Un vero e proprio attacco DoS, un metodo usato per impedire l’uso del servizio, simile per concezione a quelli che sono impiegati per bloccare Internet inondando di dati un server, solo che l’obiettivo è iMessage. Descrivono così la situazione vissuta nelle scorse ore alcuni sviluppatori americani che si sono trovati nell’impossibilità di usare il sistema di messaggistica di Mac OS in conseguenza di un attacco perpetrato nei loro confronti da qualche misterioso pirata che ha approfittato di alcuni limiti funzionali del sistema.

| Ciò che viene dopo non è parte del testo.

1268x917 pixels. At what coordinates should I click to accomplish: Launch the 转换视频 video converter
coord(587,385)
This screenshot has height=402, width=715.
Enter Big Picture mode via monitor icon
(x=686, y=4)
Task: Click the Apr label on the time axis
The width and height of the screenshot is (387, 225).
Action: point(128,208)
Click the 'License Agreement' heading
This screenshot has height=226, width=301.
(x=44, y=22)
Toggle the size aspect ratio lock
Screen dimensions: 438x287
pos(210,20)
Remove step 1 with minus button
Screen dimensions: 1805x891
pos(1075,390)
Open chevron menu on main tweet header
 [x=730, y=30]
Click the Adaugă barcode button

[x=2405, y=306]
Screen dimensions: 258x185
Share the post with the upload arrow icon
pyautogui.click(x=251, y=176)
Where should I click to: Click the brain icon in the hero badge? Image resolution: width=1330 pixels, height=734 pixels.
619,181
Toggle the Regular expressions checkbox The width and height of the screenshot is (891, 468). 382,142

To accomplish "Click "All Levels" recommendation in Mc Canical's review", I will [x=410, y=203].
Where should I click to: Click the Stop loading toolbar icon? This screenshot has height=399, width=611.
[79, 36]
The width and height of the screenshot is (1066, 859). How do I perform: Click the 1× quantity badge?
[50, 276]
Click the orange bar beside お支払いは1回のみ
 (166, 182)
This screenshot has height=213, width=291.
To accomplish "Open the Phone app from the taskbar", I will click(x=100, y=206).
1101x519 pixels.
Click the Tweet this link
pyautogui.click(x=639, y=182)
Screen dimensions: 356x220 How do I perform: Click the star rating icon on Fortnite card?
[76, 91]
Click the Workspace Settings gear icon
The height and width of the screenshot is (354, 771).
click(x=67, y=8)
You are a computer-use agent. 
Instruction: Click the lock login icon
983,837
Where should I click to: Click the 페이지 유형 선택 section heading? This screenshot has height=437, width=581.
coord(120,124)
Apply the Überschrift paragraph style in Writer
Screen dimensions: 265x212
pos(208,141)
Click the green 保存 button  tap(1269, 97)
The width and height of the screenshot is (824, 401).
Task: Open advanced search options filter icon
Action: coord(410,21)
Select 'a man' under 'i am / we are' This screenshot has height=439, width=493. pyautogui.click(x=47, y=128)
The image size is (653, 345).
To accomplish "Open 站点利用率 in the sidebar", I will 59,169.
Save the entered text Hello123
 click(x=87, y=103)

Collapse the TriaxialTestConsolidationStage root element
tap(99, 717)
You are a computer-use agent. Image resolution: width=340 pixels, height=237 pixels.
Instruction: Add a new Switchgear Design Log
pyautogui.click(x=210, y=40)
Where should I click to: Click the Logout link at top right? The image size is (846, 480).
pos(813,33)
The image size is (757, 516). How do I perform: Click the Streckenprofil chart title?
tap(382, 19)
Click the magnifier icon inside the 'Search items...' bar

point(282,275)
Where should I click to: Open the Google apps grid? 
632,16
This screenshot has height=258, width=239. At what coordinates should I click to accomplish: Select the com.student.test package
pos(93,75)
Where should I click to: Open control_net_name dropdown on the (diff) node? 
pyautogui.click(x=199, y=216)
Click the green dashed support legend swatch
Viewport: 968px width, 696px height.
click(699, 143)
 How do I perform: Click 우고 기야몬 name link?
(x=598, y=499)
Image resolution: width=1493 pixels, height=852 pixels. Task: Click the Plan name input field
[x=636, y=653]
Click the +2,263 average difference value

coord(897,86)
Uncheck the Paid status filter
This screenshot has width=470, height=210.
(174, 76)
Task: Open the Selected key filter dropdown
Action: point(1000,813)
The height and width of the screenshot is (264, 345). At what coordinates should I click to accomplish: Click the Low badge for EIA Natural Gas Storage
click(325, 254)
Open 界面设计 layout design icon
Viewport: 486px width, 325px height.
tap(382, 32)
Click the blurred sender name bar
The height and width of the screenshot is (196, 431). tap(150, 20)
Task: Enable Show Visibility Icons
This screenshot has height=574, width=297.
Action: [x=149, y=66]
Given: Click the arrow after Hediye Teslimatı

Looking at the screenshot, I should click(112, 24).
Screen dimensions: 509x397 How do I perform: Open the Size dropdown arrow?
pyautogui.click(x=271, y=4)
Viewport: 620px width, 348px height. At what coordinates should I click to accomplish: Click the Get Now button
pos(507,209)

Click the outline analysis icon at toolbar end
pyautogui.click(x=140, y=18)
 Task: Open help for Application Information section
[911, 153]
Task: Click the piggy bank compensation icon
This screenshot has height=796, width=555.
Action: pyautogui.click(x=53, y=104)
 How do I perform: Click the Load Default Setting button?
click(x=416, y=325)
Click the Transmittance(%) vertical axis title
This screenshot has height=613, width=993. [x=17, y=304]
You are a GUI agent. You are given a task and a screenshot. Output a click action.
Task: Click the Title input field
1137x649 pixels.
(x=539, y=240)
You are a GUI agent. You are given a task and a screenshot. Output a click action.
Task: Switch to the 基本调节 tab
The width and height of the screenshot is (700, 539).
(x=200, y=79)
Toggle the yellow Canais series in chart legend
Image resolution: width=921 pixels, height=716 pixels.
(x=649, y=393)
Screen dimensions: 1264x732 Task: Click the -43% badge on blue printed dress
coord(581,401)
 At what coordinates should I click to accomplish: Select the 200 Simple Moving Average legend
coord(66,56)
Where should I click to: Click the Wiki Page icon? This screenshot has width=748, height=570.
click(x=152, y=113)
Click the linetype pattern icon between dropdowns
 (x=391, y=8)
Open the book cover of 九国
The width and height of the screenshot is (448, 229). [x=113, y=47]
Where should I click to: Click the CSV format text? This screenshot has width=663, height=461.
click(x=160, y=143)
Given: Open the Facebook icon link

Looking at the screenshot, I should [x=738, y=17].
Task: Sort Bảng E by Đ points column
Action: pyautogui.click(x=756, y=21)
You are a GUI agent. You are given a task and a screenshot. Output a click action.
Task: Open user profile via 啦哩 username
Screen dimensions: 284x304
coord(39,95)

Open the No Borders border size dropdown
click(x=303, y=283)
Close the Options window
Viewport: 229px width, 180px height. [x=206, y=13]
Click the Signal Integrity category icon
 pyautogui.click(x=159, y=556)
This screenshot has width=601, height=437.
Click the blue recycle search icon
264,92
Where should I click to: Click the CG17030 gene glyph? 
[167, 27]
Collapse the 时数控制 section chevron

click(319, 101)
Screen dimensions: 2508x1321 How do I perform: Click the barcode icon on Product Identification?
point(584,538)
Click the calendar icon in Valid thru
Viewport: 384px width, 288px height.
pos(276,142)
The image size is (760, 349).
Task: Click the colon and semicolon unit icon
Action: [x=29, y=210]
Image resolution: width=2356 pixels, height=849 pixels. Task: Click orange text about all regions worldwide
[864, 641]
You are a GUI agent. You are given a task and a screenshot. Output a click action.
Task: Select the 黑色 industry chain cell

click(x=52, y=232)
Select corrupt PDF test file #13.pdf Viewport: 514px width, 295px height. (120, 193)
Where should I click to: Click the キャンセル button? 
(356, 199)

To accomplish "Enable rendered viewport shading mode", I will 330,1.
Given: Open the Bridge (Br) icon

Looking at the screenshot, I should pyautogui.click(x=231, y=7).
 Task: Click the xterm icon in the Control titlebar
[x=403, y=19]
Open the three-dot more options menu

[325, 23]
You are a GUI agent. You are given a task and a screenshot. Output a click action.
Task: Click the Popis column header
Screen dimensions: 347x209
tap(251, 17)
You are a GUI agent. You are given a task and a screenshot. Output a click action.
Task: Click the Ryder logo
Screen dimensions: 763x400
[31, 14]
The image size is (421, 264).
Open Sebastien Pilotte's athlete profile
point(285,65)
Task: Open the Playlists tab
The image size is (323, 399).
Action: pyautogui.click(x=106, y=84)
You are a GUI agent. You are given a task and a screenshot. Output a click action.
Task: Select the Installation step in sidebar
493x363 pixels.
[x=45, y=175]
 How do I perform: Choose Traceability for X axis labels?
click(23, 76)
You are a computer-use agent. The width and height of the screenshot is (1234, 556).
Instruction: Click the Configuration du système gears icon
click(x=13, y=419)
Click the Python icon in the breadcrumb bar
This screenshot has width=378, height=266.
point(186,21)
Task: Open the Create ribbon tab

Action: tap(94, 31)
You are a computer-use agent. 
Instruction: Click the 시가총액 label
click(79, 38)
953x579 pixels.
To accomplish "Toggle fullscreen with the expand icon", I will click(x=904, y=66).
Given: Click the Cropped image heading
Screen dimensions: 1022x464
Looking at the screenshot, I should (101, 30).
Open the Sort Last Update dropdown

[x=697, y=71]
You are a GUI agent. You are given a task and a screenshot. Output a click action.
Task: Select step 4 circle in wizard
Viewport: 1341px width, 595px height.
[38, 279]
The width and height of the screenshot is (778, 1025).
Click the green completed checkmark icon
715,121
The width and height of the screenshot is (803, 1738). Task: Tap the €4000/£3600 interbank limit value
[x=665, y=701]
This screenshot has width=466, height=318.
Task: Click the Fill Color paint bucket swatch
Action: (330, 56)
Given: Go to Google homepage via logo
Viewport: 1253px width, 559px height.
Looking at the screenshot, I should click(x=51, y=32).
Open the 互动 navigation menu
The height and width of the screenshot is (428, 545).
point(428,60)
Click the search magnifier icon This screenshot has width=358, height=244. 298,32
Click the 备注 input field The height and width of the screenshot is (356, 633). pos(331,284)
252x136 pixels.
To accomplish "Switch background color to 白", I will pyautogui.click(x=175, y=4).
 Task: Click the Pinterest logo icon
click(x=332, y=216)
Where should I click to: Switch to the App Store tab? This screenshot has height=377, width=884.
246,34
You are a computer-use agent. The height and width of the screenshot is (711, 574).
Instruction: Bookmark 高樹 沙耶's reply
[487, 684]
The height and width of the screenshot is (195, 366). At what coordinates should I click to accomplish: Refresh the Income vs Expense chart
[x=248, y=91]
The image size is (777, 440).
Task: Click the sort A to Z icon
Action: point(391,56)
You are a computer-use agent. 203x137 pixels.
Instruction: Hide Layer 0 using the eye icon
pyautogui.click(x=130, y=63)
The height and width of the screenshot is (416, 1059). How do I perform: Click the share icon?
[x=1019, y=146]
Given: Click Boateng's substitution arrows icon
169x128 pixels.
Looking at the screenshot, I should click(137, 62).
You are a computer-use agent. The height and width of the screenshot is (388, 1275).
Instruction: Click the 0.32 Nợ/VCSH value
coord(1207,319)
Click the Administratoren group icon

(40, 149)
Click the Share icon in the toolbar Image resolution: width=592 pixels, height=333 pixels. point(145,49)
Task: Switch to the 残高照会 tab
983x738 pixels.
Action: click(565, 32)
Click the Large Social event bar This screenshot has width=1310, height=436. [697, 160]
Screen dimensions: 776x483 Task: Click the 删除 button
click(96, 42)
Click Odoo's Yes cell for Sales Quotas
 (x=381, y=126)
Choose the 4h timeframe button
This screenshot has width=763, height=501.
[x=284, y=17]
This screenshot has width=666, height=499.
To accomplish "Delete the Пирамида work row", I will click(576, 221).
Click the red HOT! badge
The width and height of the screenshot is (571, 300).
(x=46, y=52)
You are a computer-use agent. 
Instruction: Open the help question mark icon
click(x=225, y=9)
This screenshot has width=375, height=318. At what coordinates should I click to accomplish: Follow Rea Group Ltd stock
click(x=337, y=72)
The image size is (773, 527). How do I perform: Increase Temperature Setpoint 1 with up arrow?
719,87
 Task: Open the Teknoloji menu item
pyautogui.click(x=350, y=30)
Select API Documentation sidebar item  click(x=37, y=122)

La vicenda sarebbe avvenuta nelle scorse ore quando sul loro account iMessagge gli sviluppatori, tra cui il ben noto iH8sn0w, uno dei protagonisti della scena del Jaibreak, avrebbero iniziato a ricevere ondate di messaggi che hanno letteralmente spazzato via la possibilità di usare il sistema. Anche se questi messaggi non erano finalizzati a mandare in crash iMessage, ma solo a sopraffarlo con un’infinita serie di stringhe di testo, si è trattato della dimostrazione di una debolezza, dicono gli sviluppatori, di iMessage. A The Next Web, che ha pubblicato la notizia, le vittime hanno dimostrato come sia facile creare uno script che manda messaggi in rapidissima sequenza, costringendo a ripulire costantemente la finestra della chat o a scorrere il testo fino a trovare i messaggi “veri”; questo avviene perché Apple non ha previsto un sistema per impedire messaggi ripetitivi né stabilisce un intervallo forzato tra un messaggio e l’altro. Bloccare questi messaggi è impossibile perché non c’è un’opzione per bloccare un utente, dicono gli sviluppatori.
Ma c’è di più e di peggio; potenzialmente un pirata potrebbe anche mandare in crash l’applicazione e costringere a complesse operazioni per riavviarla; basta mandare un messaggio formattato in maniera non standard oppure inviare un messaggio con Unicode troppo grande perché sia mostrato e a quel punto iMessage andrà in crash ogni volta che sarà aperto. Come se questo non bastasse, va ricordato che oggi gli account iMessage sono legati a un numero telefonico e chi conosce questo numero è in grado di portare a termine facilmente l’abuso; poiché non è possibile cambiare il proprio numero telefonico, un molestatore particolarmente determinato potrebbe rendere inservibile iMessage.
Anche se non siamo di fronte ad un bug di sicurezza, gli sviluppatori auspicano che Apple assuma qualche iniziativa per bloccare simili situazioni perché i loro effetti sono comunque preoccupanti. Cupertino potrebbe usare vari sistemi per bloccare sia sul lato client sia sul lato server abusi come quelli menzionati, tra cui un filtro antispam che potrebbe essere regolato dall’utente finale.